┌──
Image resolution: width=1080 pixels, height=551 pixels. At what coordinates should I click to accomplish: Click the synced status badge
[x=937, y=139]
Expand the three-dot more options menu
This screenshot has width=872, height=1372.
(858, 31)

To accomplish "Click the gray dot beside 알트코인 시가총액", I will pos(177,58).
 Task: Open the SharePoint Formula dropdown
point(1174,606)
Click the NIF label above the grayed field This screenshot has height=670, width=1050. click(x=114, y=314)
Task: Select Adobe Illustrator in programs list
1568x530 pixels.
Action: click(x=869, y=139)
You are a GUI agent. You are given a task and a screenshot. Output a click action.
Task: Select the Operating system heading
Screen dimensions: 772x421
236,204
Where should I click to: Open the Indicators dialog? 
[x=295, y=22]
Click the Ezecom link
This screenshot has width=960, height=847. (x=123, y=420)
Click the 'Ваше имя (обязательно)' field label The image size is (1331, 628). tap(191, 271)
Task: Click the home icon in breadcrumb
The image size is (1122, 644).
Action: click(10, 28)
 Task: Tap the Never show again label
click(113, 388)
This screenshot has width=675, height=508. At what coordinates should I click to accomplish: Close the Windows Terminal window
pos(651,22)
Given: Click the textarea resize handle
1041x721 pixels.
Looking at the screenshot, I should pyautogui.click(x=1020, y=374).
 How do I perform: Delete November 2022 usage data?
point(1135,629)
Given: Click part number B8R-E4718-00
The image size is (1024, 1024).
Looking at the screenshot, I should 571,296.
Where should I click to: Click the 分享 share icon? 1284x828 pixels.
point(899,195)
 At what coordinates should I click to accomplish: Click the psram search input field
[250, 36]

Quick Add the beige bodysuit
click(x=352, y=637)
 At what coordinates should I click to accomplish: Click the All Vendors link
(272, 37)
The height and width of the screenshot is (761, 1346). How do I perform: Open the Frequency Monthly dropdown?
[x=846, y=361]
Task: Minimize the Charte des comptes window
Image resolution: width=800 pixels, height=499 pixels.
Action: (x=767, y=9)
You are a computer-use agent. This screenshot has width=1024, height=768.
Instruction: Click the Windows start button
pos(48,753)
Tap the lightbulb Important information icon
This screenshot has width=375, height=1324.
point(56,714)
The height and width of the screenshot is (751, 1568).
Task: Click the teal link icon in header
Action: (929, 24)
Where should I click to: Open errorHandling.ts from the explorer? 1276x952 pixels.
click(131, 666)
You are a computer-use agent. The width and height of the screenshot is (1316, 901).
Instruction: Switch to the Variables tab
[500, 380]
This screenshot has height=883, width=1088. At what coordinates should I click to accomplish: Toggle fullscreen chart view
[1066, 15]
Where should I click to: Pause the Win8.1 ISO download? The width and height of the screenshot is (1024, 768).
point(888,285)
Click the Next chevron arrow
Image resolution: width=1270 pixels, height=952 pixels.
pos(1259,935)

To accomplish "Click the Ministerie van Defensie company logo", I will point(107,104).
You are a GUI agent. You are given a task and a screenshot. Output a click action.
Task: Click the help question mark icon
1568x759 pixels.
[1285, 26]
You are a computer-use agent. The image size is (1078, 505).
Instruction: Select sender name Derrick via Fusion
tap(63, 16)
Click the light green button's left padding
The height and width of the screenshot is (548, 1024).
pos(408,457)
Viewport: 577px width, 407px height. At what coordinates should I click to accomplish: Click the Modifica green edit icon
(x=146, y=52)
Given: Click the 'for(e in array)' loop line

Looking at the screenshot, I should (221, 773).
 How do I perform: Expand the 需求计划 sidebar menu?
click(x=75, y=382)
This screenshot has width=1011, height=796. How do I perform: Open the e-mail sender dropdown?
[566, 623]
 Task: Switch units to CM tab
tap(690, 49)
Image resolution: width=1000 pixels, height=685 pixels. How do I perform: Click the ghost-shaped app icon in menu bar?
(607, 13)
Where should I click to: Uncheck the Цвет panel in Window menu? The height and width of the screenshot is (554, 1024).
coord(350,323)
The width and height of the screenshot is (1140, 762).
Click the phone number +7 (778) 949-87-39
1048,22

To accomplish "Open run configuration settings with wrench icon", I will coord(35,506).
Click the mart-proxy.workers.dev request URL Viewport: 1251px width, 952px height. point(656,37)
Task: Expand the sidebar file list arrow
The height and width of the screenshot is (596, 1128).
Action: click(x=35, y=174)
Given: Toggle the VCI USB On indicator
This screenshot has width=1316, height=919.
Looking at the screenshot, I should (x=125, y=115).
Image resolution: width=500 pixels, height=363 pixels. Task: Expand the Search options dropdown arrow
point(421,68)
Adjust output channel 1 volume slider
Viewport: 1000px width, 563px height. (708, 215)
└──
Pull out every line holding "list" from the records above, and copy it.

**REPLY**.
Task: Select Adobe Illustrator in programs list
Task: Expand the sidebar file list arrow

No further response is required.